Now, at her restaurant, Criollito, her childhood memories inform the menu and ethos. Which is, in her words, to rescue her ancestors’ foods. 

As Palma Santos grew up, she noticed GMO flour replacing native corn in tortillas. Others noticed too, and rescuing native and heirloom corn varieties became a cause for many Mexican chefs. In Oaxaca, chefs have opened restaurants celebrating native corn.

But the craze has unintentionally harmed locals, says Palma Santos. “Native corns have been elevated to this kind of gourmet place. And while that is great, I also think that native people, poor people, aren’t able to access their own goods anymore.” 

At Criollito, Palma Santos celebrates local corn varieties with the goal of still serving at least 50 percent customers from the community. The name means native or heirloom, referring to the colorful corn cobs sold by Indigenous Zapotec women at the markets Palma Santos visited as a child. (She is Zapotec herself.)

All of the ingredients are locally sourced and purchased from other Indigenous families in the region, and everything from the tortillas to the moles and salsas is made from scratch. The small restaurant serves a variety of traditional Zapotec dishes at reasonable prices, some of them using recipes from Palma Santos’s grandmother, who’s been selling street food for more than 40 years. 

The star dish is her grandmother’s memelas: thick oval tortillas coated with lard and slow-roasted, topped with refried beans, green or red salsa and quesillo or queso fresco.

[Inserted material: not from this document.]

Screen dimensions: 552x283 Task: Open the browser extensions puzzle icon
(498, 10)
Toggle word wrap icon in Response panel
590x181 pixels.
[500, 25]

Last year, her cousin Florina, who is the restaurant’s chef alongside Palma Santos’s husband, experimented with adding spinach, beet, chapulines, and other ingredients to the tortillas, turning them into “rainbow tortillas” that people can not only eat but learn how to make at in-house cooking classes.

Know Before You Go

Check the restaurant's Instagram for their hours, which can be limited.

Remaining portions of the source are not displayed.